Any advancement – perceived or otherwise – for the Catholic minority was (and is) portrayed as a defeat for the Protestant majority.

Certainly, the sense of alienation and deprivation that many working-class Protestants feel in the North is real. But it is not actually borne out by the facts on the ground. Official data from the Northern Ireland Statistics and Research Agency (NISRA) shows that 16 of the most deprived electoral wards in Northern Ireland are Catholic, while only six of the least deprived wards are Catholic.

When it comes to families, 22% of Catholics live in households experiencing poverty compared to 17% of Protestants. On youth unemployment, 15% of Protestants in the 18-24 year-old age group are unemployed but for Catholics in the same category the figure is 20%.

So while levels of deprivation are clearly stubbornly high in both communities, why are Protestants so likely to feel that they are hard done by?

Undoubtedly, some of it is historic. Northern Ireland was created a century ago as a self-consciously sectarian and supremacist state. Protestants – even poorer Protestants – were taught to believe that they were something akin to a chosen people.

The 1912 Ulster Covenant – signed by over 500,000 Protestants in the North opposing Home Rule for Ireland – is replete with Calvinist conceptions of the covenant, the chosen people and a ‘promised land’.

Peace talks

During the peace talks that led to the agreement, DUP walkouts were so frequent that many officials observed that the party only entered various phases of the dialogue with a view to walking out.

When David Trimble led his mainstream unionist party to support the accord, the DUP was waiting in the wings at every opportunity to undermine support for the UUP and demonise those who pushed for the agreement.

This is despite the fact that the leaders of loyalism – former paramilitaries themselves – supported the truce.

Ian Paisley never missed an opportunity to rubbish the agreement amongst Protestants insisting that every move towards parity of esteem was a “sell out to Papists”.

The ‘no surrender’ mentality eventually obliterated moderate unionism, and this allowed Mr Paisley to do the hitherto unthinkable and share power with Sinn Féin in 2007.

Finally Mr Paisley had achieved his aim: once the poor cousin of the Protestant establishment, he was now the closest thing Northern Ireland had to a prime minister since the collapse of the old Stormont.

While Mr Paisley and Sinn Féin’s Martin McGuinness undoubtedly struck up a personal rapport, there is precious little evidence that the DUP ever really softened.

Marvyn Storey of the DUP said this week a fundamental unease in Northern Ireland is because “there is a party in Government which never apologised for terrorism”. He didn’t name Sinn Féin – but clearly means the party his leader shares power with.

While the blatant disregard Sinn Féin showed for Covid-19 rules around the funeral of Bobby Storey upset many people, the entirely unforgiving attitude the DUP took to the spectacle undoubtedly inflamed tensions among working-class Protestants.

Arlene Foster’s full frontal assault on the PSNI Chief Constable Simon Byrne insisting he must resign, was followed quickly by bricks and petrol bombs from loyalist youths.

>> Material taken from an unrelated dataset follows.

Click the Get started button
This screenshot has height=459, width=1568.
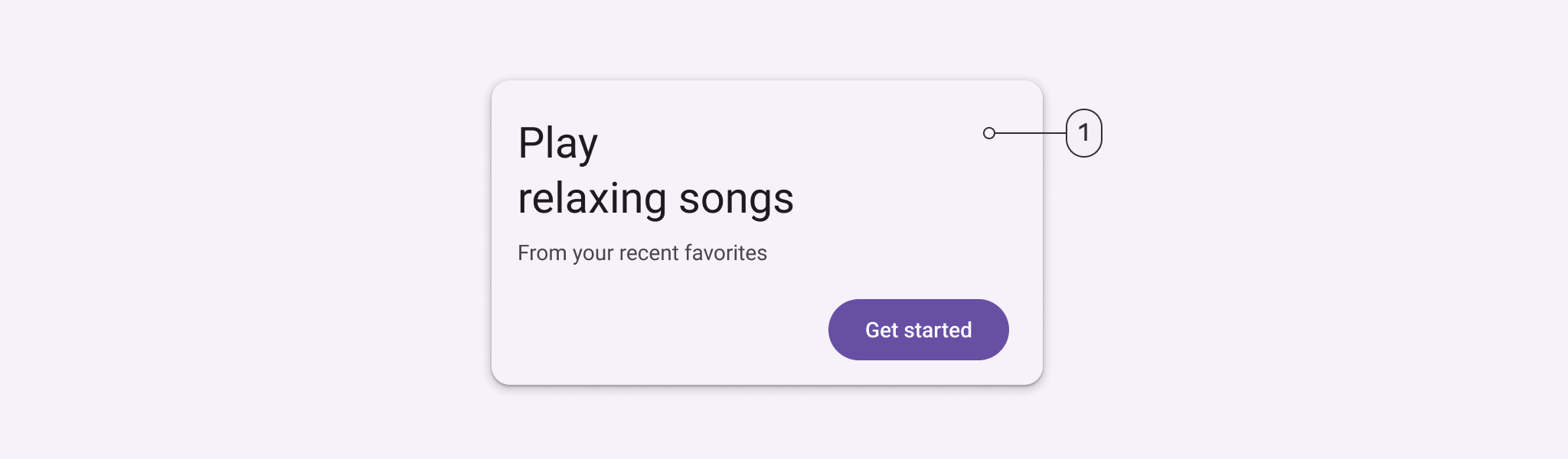918,330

Mrs Foster has been trenchant in her criticism of the violence but it’s worth asking that at a time of heightened emotions would everyone have been better served if rhetoric was dialled down a bit?

Unionist leaders need to calm tensions in their own communities. They also need to embrace the vision of the Good Friday Agreement which envisages a Northern Ireland which is a good place for everyone to live and in which everyone has a stake.

A shared economy tackling deprivation in all communities is a key part in building that fairer society. Blaming deprivation in one community on the perceived advances of the other community is a recipe for endless mistrust and naked hatred – only the Good Friday Agreement contains the ingredients for a better future: 23 years on it deserves to be read again.